In fact, it's something I really appreciate here on HN, the tone of discussions is rather pleasant and on topic and it's very rare to see people intentionally driving it into the ground, although in contrast to something like a Facebook group it's a lot less personal.



I distinctly remember a discussion about Something Awful's slogan ("the internet makes you stupid") and how it was actually a keen observation about the internet. Pre-internet you would have people with really bad ideas. These people were so obvious to any normal person that bad thinkers generally shut up because sharing their bad ideas meant being socially ostracized or at least getting shunned.

But then you add the internet, and all these radically bad thinkers find each other and their ideas almost seem normal amongst their type. They not only normalize bad thinking, but they also push for even more radically bad thinking in an effort to out-do each other.
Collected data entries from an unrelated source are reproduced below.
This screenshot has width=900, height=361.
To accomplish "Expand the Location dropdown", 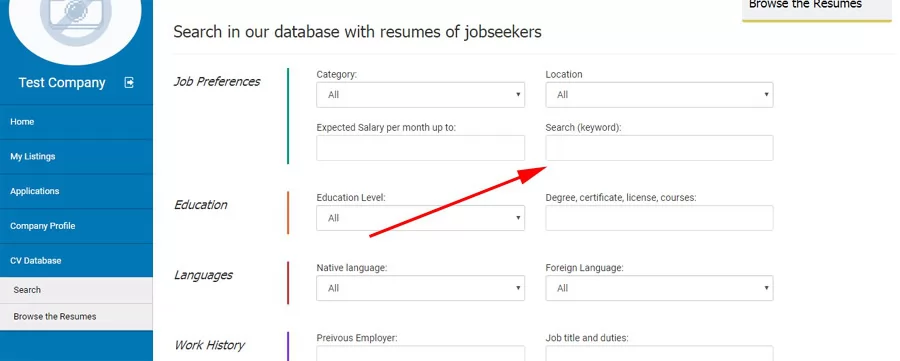I will tap(659, 95).
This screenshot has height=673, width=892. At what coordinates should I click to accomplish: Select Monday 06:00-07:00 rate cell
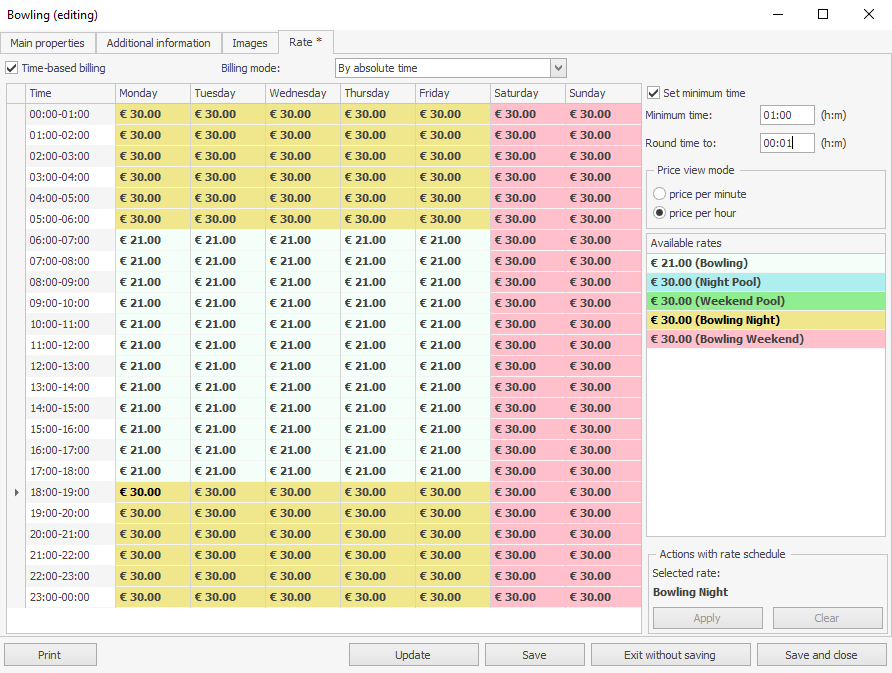[152, 240]
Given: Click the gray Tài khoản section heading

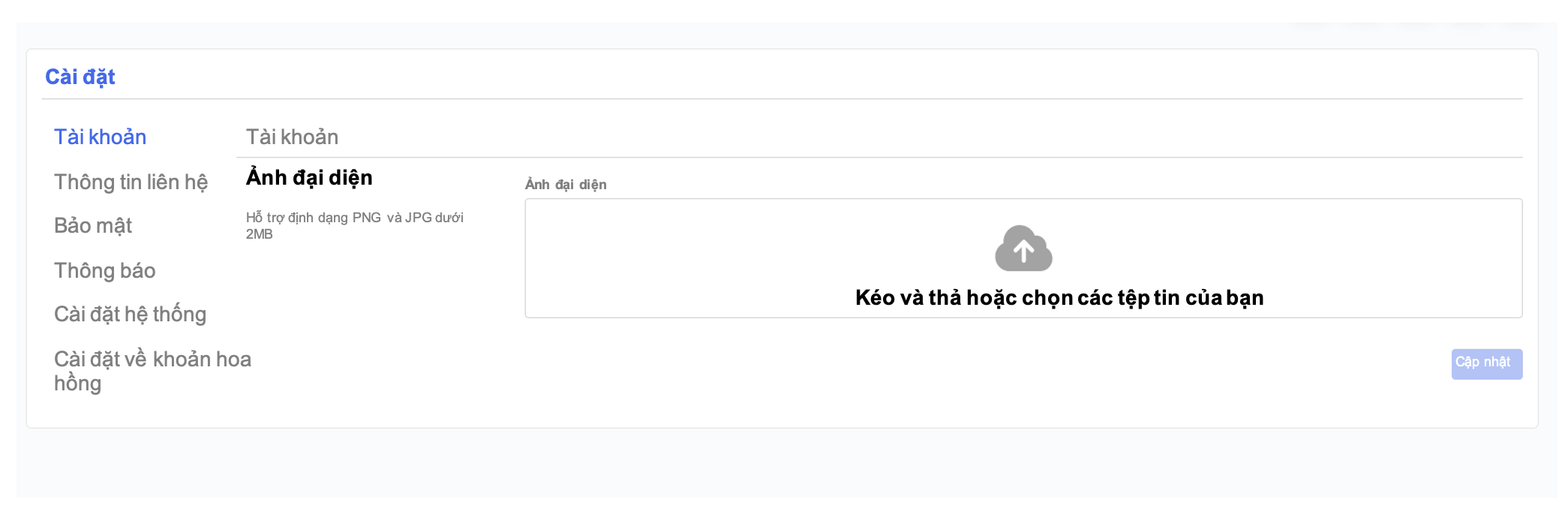Looking at the screenshot, I should point(292,137).
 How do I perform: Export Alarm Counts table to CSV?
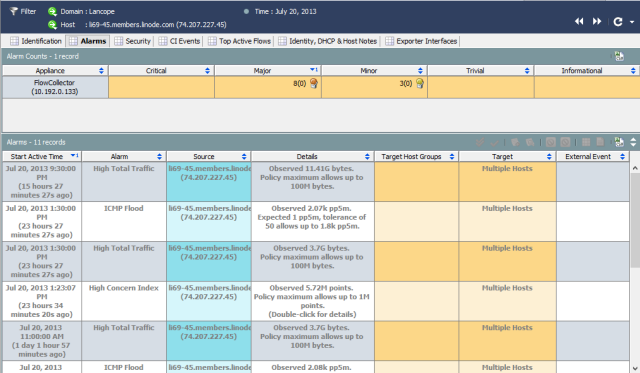coord(619,56)
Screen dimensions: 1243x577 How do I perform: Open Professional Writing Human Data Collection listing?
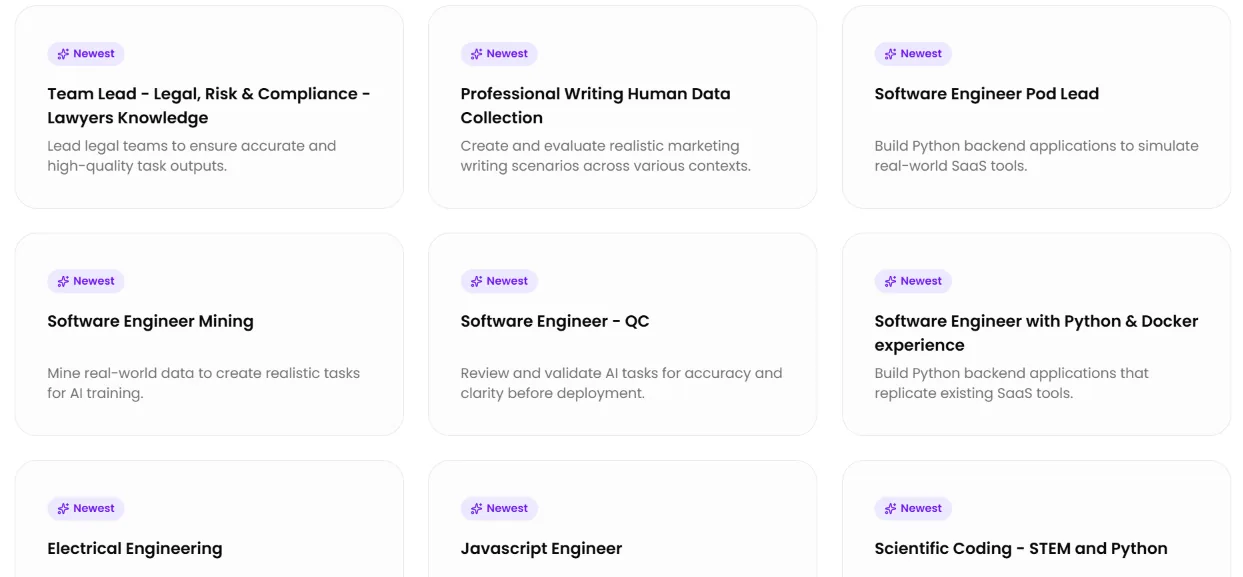tap(595, 105)
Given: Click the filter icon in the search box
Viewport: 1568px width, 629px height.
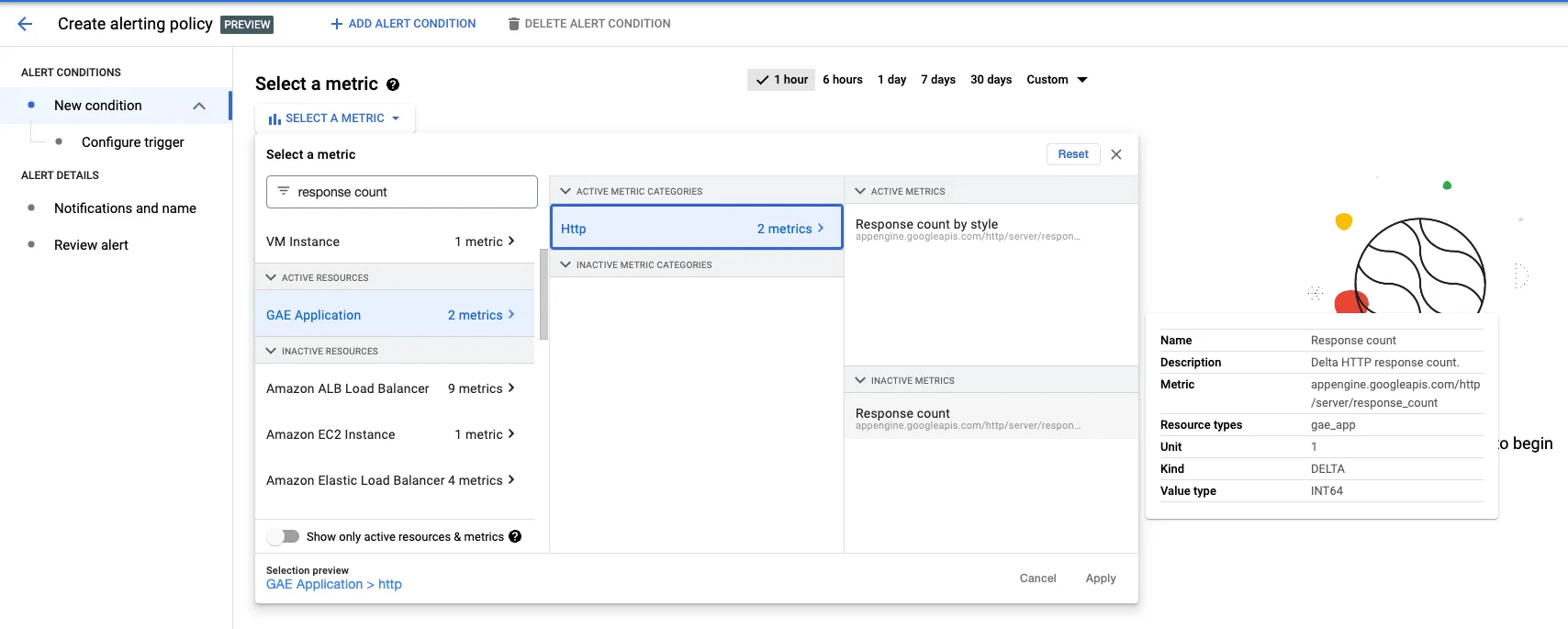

End result, you end up with a vociferous contingent of town idiots who don't realize they are town idiots because they only listen to fellow town idiots. Add advertising companies who function on a metrics-first approach, and those town idiots dictate how companies act.


What's very interesting and frightening to me is the mental health version of this dynamic.

Someone with anorexia or another illness that destabilizes your perspective may find support in an online community. But they can also seek out and find communities that catalyze the destabilization.


The real question is: is there really that much of a difference?


/r/incels comes to mind in this regard.


Yes exactly. Prior to the internet, the "category of people whom no one wanted to have sex with" did not exist.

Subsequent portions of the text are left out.